--- begin ---

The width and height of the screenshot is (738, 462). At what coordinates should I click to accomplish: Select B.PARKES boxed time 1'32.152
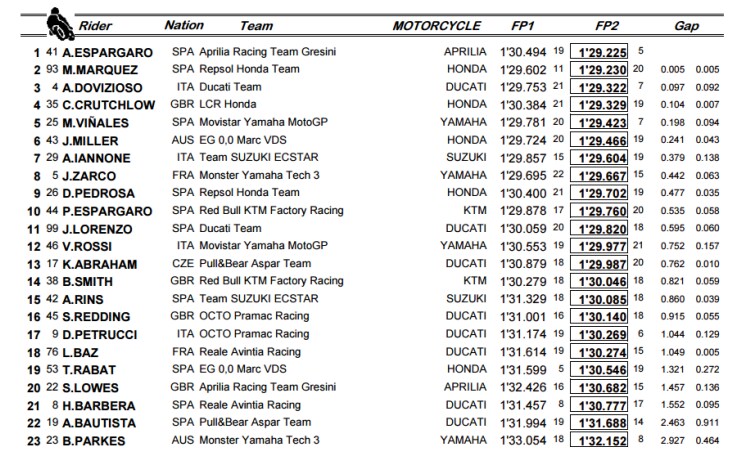pyautogui.click(x=599, y=440)
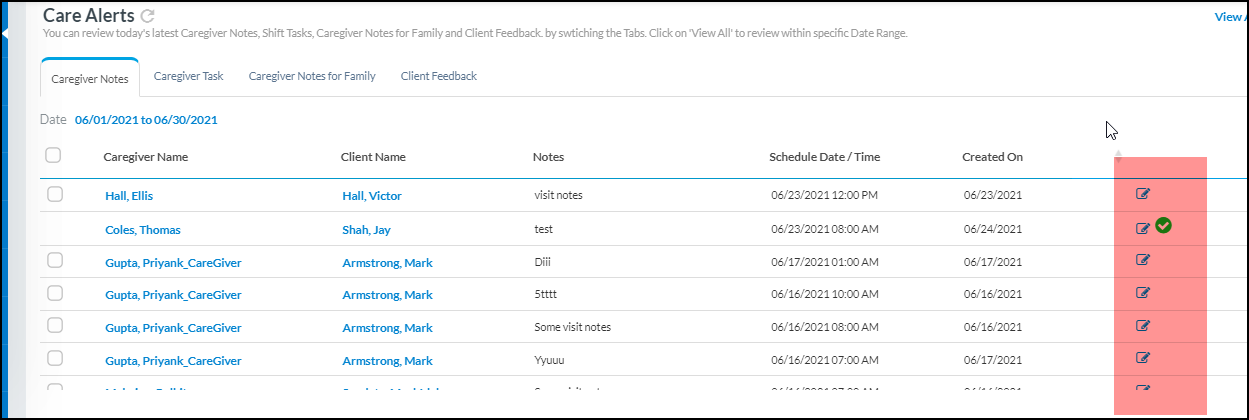Tick the select-all checkbox in header
The width and height of the screenshot is (1249, 420).
coord(54,155)
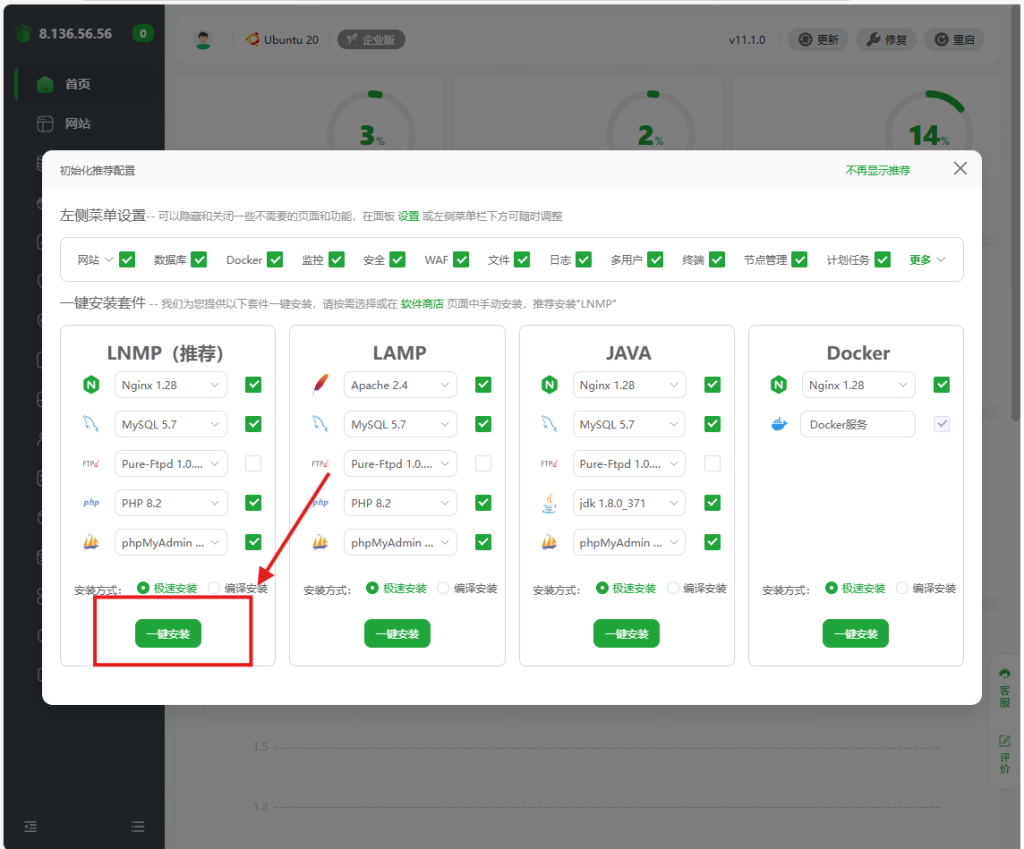This screenshot has width=1024, height=849.
Task: Open the Nginx 1.28 dropdown in LNMP card
Action: [x=171, y=385]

--- end ---

Task >> Lay out every line of the listing above as a Markdown table with the columns "No." and "Text", skipping blank lines. Leave the pictures out.

Correct response >>
| No. | Text |
|---|---|
| 1 | The width and height of the screenshot is (738, 462). At what coordinates should I click to accomplish: Select B.PARKES boxed time 1'32.152 |
| 2 | pyautogui.click(x=599, y=440) |
| 3 | Tick the select-all checkbox in header |
| 4 | The width and height of the screenshot is (1249, 420). |
| 5 | coord(54,155) |
| 6 | This screenshot has width=1024, height=849. |
| 7 | Task: Open the Nginx 1.28 dropdown in LNMP card |
| 8 | Action: [x=171, y=385] |